The last, I believe will become more popular and more widespread in the general public as it is presented as the more "heroic" position, the bravest. It is the position that most effectively calms the psychic static, what shrinks call "cognitive dissonance" of the first two. I also think it is the one that is most likely to lead to demonic possession or at least a mild form of insanity, (but I think we are nearly there with most people anyway).

The only other position is the one least taken, since it is the one that puts the subject at odds with the entire culture, his whole world, his work, his entertainment, his government, his friends, his school and often his family.
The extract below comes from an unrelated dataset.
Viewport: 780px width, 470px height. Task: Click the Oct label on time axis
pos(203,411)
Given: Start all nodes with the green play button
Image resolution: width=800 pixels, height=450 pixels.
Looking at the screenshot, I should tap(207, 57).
It is the choice of exile.

2 comments:

MMajor Fan said...

You are entirely correct. It actually is an even more bleak situation than pagan or pre-pagan. Children were valued as at least workers or heirs in even the most primitive culture and never as infant sex objects. Part of the global contamination of the psyche by abortion is that for the first time in history a generation has a significant proportion of people who look at an infant within the family as a sex object. Even the most profane empire on earth never had the dynamic of aborting potential contributors to the family income combining with a view toward infant, toddler and child sexual abuse. The situation is even more dire than you described, sadly.

owenswain said...

"Their position, if it is ever articulated, is that there is no child. There is nothing in the womb before birth but "tissue". A growth, analagous to cancer."

Absolutely. One wonders how the pro-death people can criticize people of faith, especially Catholic Christians who uphold life, as being people who have a blind faith and blind adherence to what they are told to believe by the Church. What takes the greater leap of faith, the more intentional covering of the intellectual eye, to believe as we do or to believe that in some magical instant and a distance of millimeters mere tissue becomes human life. Pretty mystical stuff for self determining evolutionary humanists.

As someone recently said, we never ask a pregnant woman, How is your body? Nor do we ask, How is that tissue inside you? Whereas we always ask, How is your baby? So it's magically a baby when it's wanted but when it's unwanted it's magically only tissue.

You nailed us Canadians. Spot on.

And, your final two summation paragraphs speak not only to the abortion issue but many others. It is frightening to be set apart. May God help us.